Aim of the task:
In the essay on reading scientific figures below, how many hand-drawn data visualizations did W.E.B. Du Bois create for the 1900 Paris Exposition?

··· Quoted passage

Author: Reading the Pictures

I write a small newsletter about environmental policy, which means I spend a lot of time reading things I only partially understand. Last fall I was trying to make sense of a paper in Nature Climate Change about sea-level projections. Not because anyone assigned it to me, but because I’d read a newspaper column that cited it, and the column was doing that thing newspaper columns do when they summarize research: collapsing months of careful work into a sentence designed to make you either angry or afraid. I wanted to see for myself what the researchers actually found.

The paper was open-access, which was the first good sign. I downloaded the PDF, scrolled past the abstract (too compressed to be useful to anyone outside the field) and did what I suspect most non-specialists do when they open a journal article: I went straight to the figures.

This is, I think, common behavior. When you don’t know a discipline’s vocabulary well enough to parse its prose, the figures become your interpreter. They’re supposed to condense the finding into something your eyes can grasp faster than your reading can. The figure is where you go to decide whether the rest is worth your time.

So the figures in this particular paper should have told me something. They did, technically. They told me the authors were using MATLAB, probably with default settings. The color scheme was a rainbow gradient, red through yellow and green to blue, applied to data where the only meaningful distinction was “higher” and “lower.” The axis labels were in 8-point font. One figure had a legend that required me to distinguish between six shades of blue-green, which on my laptop screen compressed into three.

I stared at Figure 3 for what felt like a long time. A time series of some variable I thought I understood. The lines went up. That part was clear enough. But the confidence intervals overlapped so thoroughly that the visual message amounted to: anything could happen. Which may have been the scientifically honest message. It was not a communicatively useful one.

I closed the PDF and reread the newspaper summary. At least it had the decency to be wrong in a way I could follow.

Edward Tufte, in his 1983 book The Visual Display of Quantitative Information, made a case that has become a kind of commandment in data visualization circles: “Above all else show the data.” The principle is simple, almost tautological. A figure exists to make data visible. If it obscures, decorates, or distracts, it has failed at its only job.

Tufte is the canonical reference here, but a more interesting one might be W.E.B. Du Bois, who in 1900 created sixty-three hand-drawn data visualizations for the Paris Exposition. His charts depicted the economic and social conditions of Black Americans, and they were gorgeous: spiraling color wheels, stacked area charts with hand-lettered labels, bar graphs composed with the compositional care of a painting. Du Bois understood that a figure is an argument. Its visual form is part of what it means. His charts didn’t just present data about inequality; they demanded that viewers look at it, carefully, by making the looking itself a considered experience. They won a gold medal.

······
··· Data provided

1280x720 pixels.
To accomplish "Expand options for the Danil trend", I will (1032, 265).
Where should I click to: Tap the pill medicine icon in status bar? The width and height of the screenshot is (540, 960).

······

Response to the task:
Sixty-three.